I actually have recently entered a queerplatonic relationship with the guy I talked about in this post. We “clicked”as I said in that post, we got along well, and it felt like the relationship kind of, sort of, “just happened”. Yes maybe there was some degree of “Friendship flirting” going on there at some point, I guess?? But idk, I feel like things happened in a way where, at least on my end, nothing began because I was attracted to him emotionally, aesthetically, romantically, sexually, sensually, nor on any other level including that nebulous “platonically” word that is basically meaningless. We became friends just because. Because we gave talking to each other a chance and it worked out and we ended up just talking more and more and spending more time doing things together and it just was an enjoyable enough experience each time that we gradually fell into a close friendship.

I feel this way about my other friends and even family members too. The friends & family I’m a little less close to, or close to in slightly different ways, who I’ve bonded with over different experiences, it all still was similar enough.

I don’t know. I don’t have time to really flesh this out right now. I need sleep and need to submit this already since I’m way late with my submission and it’s already well into March 1st in Australia.

I will write more on this subject soon. Please reply with your thoughts. Thanks.

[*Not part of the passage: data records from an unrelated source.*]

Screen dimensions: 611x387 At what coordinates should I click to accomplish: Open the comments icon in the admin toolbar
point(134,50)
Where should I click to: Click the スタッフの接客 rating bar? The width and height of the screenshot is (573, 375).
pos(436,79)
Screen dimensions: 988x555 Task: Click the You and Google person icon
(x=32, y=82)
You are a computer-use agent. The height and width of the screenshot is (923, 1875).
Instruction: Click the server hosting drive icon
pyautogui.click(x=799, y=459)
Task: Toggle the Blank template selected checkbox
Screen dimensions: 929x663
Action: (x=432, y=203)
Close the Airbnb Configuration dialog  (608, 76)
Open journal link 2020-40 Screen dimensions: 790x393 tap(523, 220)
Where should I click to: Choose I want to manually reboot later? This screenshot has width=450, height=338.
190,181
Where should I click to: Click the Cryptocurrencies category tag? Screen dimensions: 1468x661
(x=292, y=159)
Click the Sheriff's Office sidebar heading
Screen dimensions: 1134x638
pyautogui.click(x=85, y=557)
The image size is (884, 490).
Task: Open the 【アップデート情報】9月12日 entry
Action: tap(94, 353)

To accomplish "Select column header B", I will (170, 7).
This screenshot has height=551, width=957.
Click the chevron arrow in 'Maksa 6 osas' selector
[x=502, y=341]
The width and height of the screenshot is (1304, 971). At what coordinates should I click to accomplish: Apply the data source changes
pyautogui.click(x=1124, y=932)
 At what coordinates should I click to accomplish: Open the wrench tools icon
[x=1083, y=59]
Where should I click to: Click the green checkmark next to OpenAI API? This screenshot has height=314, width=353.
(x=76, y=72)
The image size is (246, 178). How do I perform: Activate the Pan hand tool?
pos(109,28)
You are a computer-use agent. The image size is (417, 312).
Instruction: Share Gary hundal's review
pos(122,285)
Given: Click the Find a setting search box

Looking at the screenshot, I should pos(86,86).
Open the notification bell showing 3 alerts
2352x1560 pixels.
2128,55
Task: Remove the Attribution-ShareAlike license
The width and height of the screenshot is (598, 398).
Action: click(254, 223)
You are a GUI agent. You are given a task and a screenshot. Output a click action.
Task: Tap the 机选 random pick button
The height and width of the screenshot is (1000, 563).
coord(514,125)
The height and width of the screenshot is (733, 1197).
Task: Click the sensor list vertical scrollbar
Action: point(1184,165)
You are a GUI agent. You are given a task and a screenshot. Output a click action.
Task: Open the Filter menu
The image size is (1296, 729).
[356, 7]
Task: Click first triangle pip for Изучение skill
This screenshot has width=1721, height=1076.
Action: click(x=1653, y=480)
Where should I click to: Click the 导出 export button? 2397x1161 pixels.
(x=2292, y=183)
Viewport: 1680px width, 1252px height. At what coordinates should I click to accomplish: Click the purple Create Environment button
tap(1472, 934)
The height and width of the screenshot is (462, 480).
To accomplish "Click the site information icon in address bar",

11 thoughts on “I Don’t (Meaningfully) Experience Platonic Attraction

  1. Oh wow yes I super relate to the idea that sometimes (/often) friendships (and, for me, romantic relationships) sometimes just “click” apropos of nothing, when I’m not even paying attention and certainly not experiencing attraction! I hadn’t ever quite thought about it though. Thanks for sharing!

    Liked by 2 people

  2. I’m the same way — in that I don’t really conceptualize it as a form of attraction, when I want to be friends or I just like someone. Haven’t really talked about the fact before, though. Apparently it’s a concept that works for some people.

    Liked by 2 people

  3. Thanks for sharing! It’s so helpful hearing about your experiences like this, I’m looking forward to seeing what more you write as you work it out more 🙂

    Liked by 1 person

  4. Thanks for writing this. As often seems to be the case, the two of us seem to have similar experiences. I don’t think there’s a significant difference between how I feel about family and how I feel about friends, but I characterize it as “love” or “bonding” rather than as “attraction”. I hope to find someone that I can develop this kind of love or bond with over time; I guess the trick is finding someone who is looking for a similar type of relationship and feelings and hoping that we “click” in some way despite a lack of any kind of “attraction”.

    Liked by 2 people

  5. Way back over a year ago, I wrote a post [ https://yapbnweca.wordpress.com/2014/12/27/changing-labels/ ] in which I discussed the term “antraherent”, and despite the fact that I later determined that it actually doesn’t apply to me (making much, but actually not as much as I expected, of that post less relevant now), I’ve always felt it would be helpful to other people. Being “antraherent” (I never came up with a noun form, but perhaps “antraherency”?) means “not meaningfully experiencing interpersonal ‘attraction’ or otherwise not identifying with the concept in a general sense”. Perhaps this word/concept would be of use to people reading this post?
    As it happens, I still think that most of my interpersonal relationships don’t involve any sort of ‘attraction’, it’s just the rather rare demi ‘episodes’ (can’t think of a better term, it’s quite late) that are actually ‘attractive’ in nature, which might explain my continued attachment to the term, beyond the mere fact that I was the one to originally come up with the concept.

    Liked by 1 person

  6. I relate very hard to the “my feelings toward people are neither romantic nor platonic.” Attraction is just completely irrelevant to my relationship formation. Attractions just don’t motivate me at all to change my actions around the person or want a different kind of relationship with the person, so none of my experience of attractions is meaningful.